### [Goal of the exercise]
Count the lines in the entries below that contain the string "target", and reply with the number alone.

--- BEGIN ---

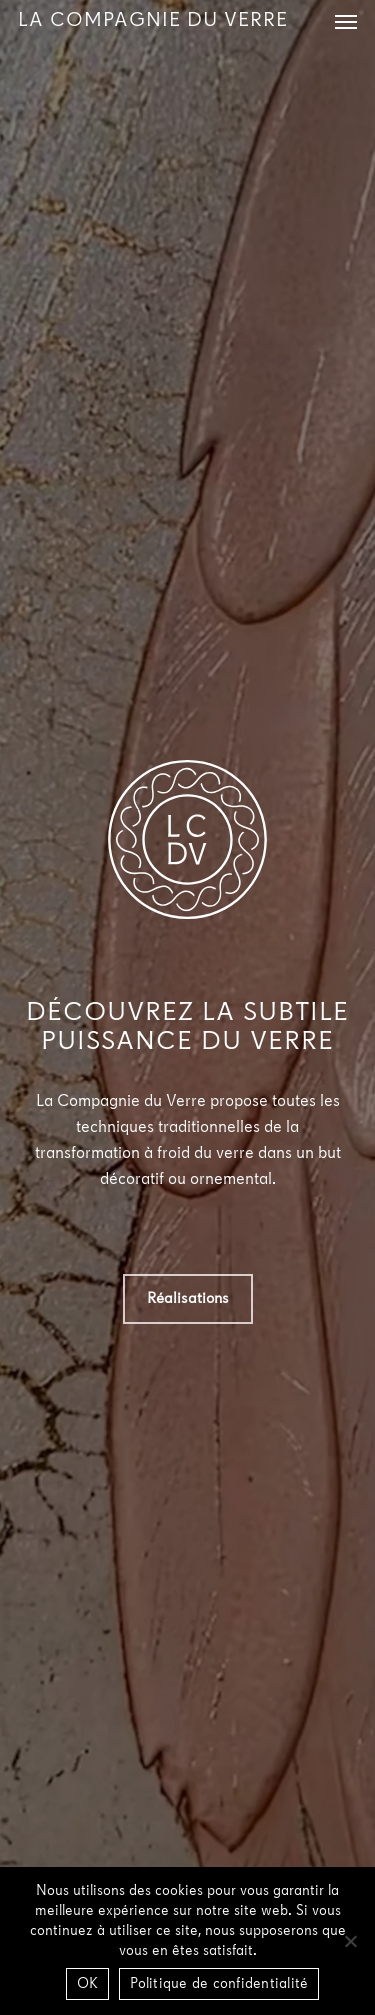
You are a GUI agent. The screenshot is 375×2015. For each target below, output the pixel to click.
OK (88, 1984)
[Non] (350, 1941)
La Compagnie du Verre (153, 21)
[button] (346, 21)
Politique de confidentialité (219, 1984)
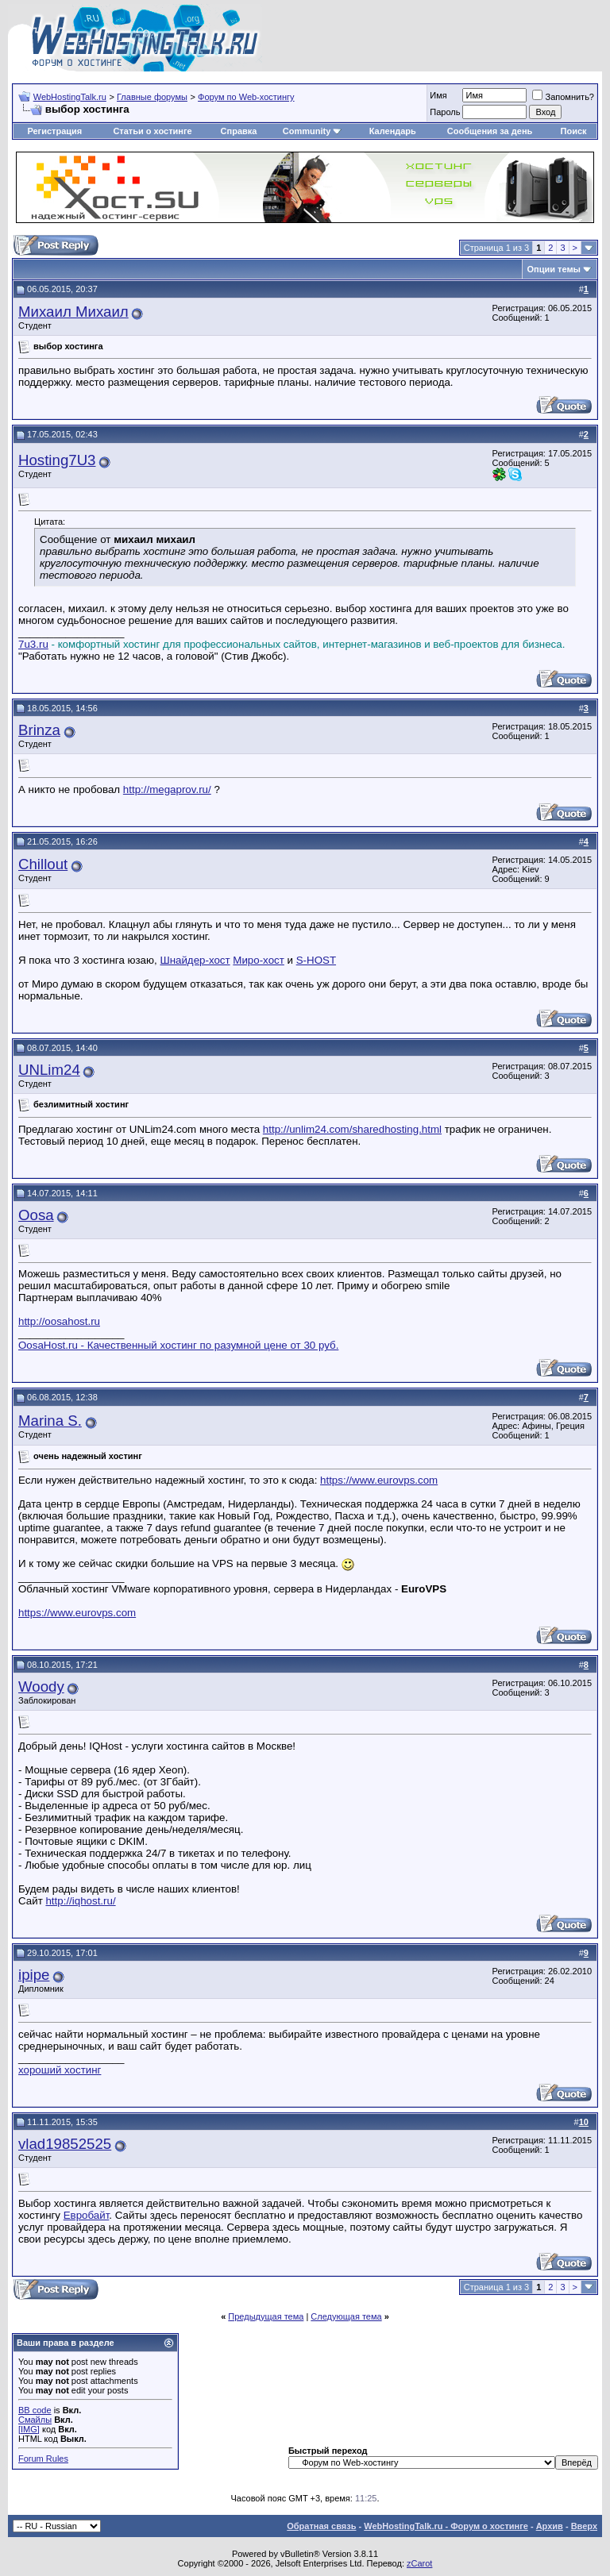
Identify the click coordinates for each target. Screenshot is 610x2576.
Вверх (584, 2526)
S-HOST (316, 960)
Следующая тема (346, 2316)
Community (312, 131)
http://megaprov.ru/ (167, 789)
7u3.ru (33, 644)
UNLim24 (49, 1069)
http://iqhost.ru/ (80, 1901)
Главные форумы (152, 97)
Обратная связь (321, 2526)
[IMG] (29, 2429)
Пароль (445, 112)
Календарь (392, 131)
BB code (35, 2410)
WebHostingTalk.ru (69, 97)
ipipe (33, 1974)
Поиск (574, 131)
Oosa (36, 1215)
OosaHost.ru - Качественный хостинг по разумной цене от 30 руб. (178, 1345)
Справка (239, 131)
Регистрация (54, 131)
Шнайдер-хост (195, 960)
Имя (438, 95)
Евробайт (87, 2215)
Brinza (39, 730)
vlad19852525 (64, 2143)
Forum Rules (43, 2458)
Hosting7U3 (56, 460)
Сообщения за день (489, 131)
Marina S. (50, 1420)
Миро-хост (258, 960)
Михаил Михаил (73, 311)
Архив (549, 2526)
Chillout (43, 864)
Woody (41, 1686)
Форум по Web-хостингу (246, 97)
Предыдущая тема (265, 2316)
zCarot (419, 2563)
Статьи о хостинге (152, 131)
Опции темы (554, 269)
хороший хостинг (59, 2070)
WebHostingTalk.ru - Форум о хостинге (446, 2526)
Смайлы (35, 2419)
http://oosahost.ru (59, 1321)
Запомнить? (563, 97)
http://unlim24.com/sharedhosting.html (352, 1129)
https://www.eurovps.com (379, 1480)
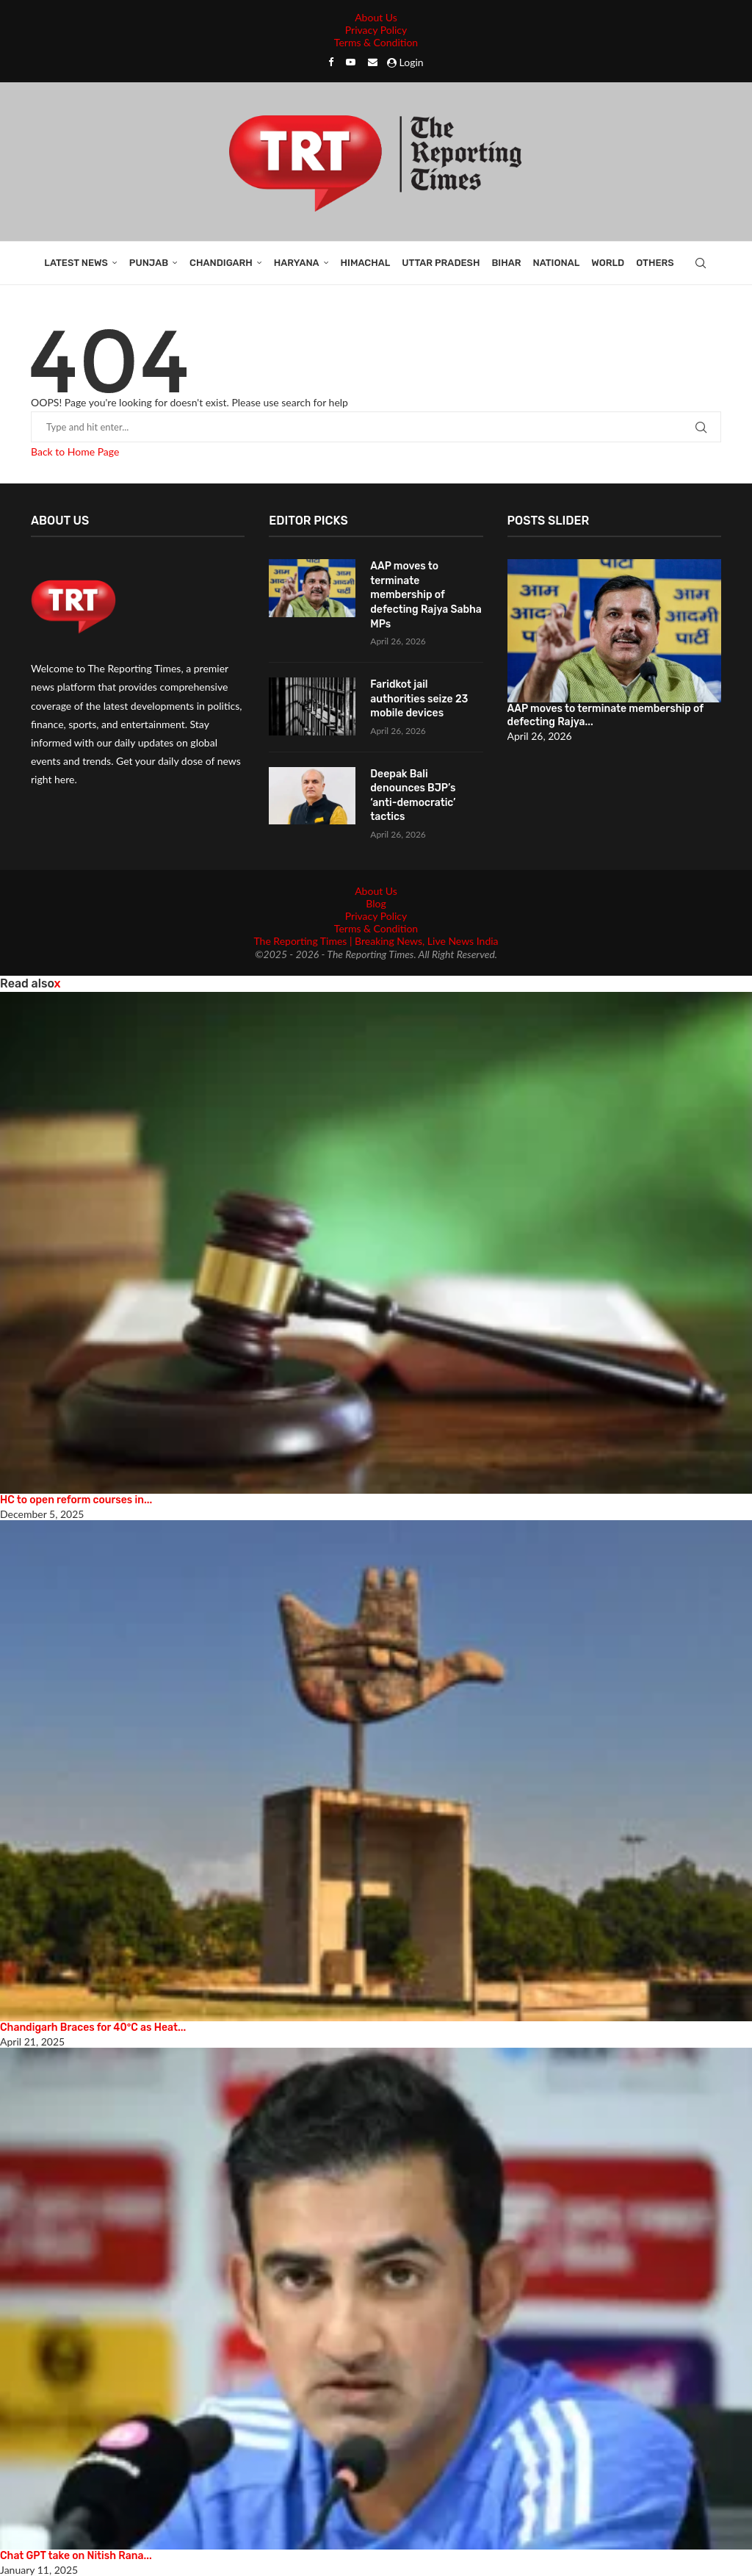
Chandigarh (221, 262)
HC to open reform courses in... (76, 1500)
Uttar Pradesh (441, 262)
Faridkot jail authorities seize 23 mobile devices (419, 698)
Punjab (148, 262)
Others (654, 262)
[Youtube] (350, 62)
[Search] (700, 263)
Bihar (506, 262)
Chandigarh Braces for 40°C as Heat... (93, 2027)
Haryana (296, 262)
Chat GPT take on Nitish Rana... (76, 2556)
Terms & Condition (376, 42)
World (607, 262)
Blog (376, 903)
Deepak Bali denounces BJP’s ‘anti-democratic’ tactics (412, 796)
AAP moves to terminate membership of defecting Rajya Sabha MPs (426, 595)
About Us (376, 17)
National (555, 262)
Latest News (75, 262)
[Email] (372, 62)
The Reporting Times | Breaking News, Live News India (375, 941)
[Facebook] (330, 62)
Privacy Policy (376, 30)
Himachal (366, 262)
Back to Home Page (75, 451)
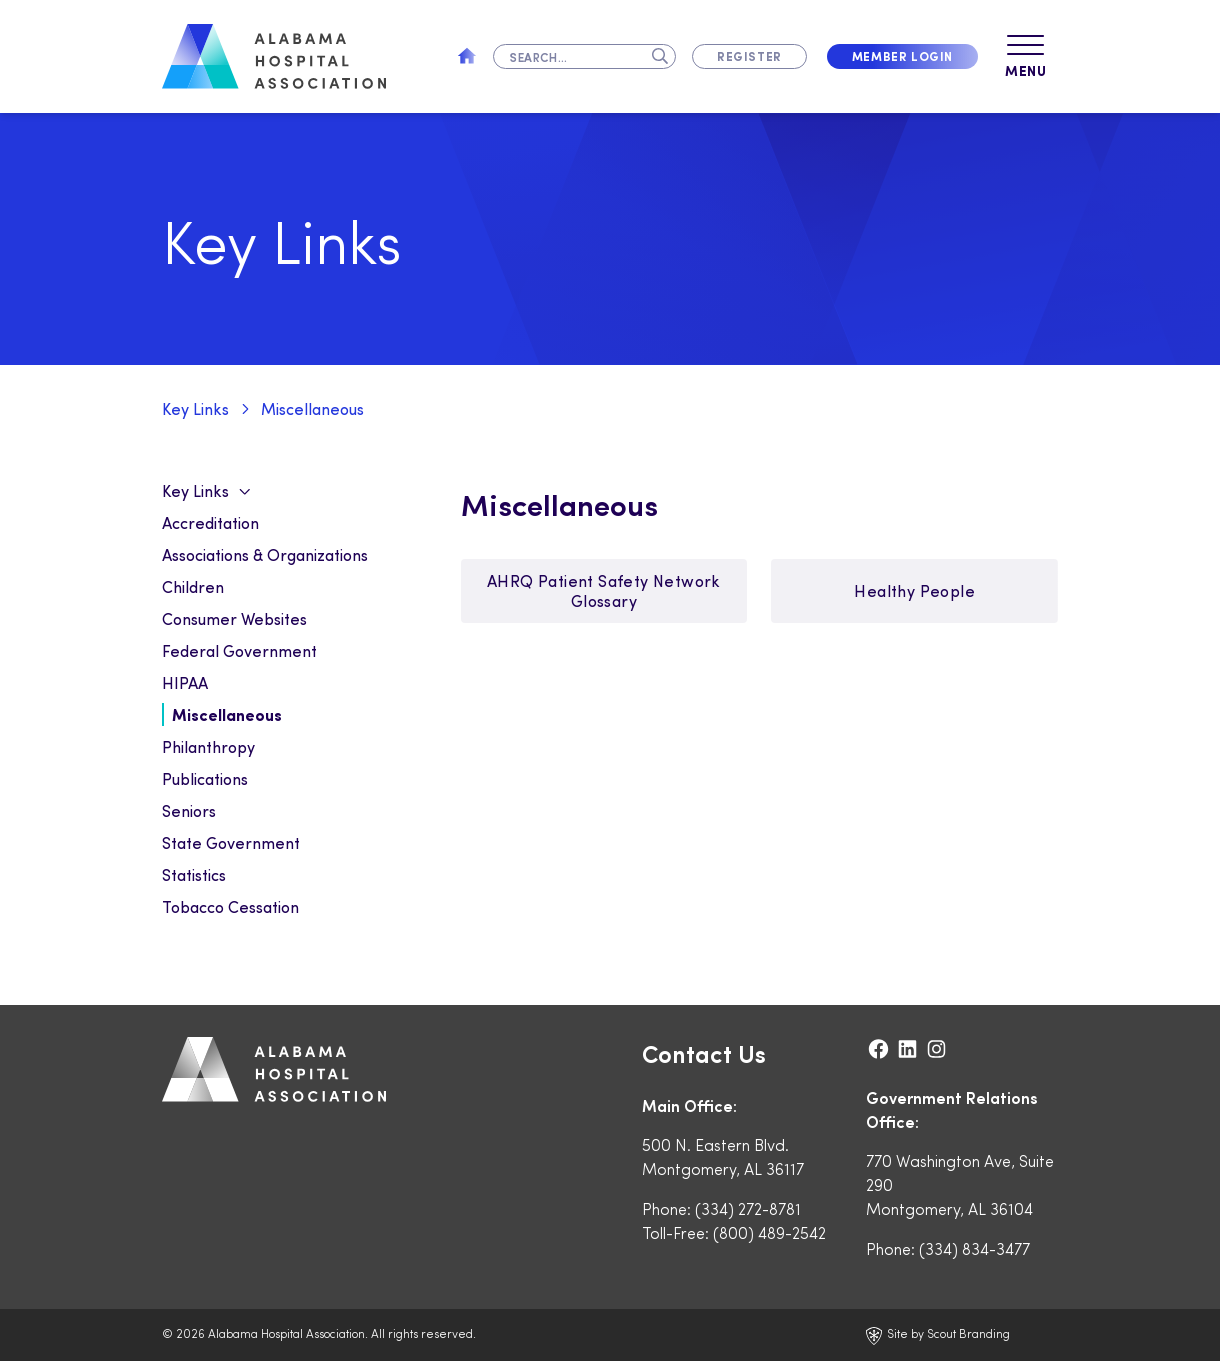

--- END ---

### [Final result]
2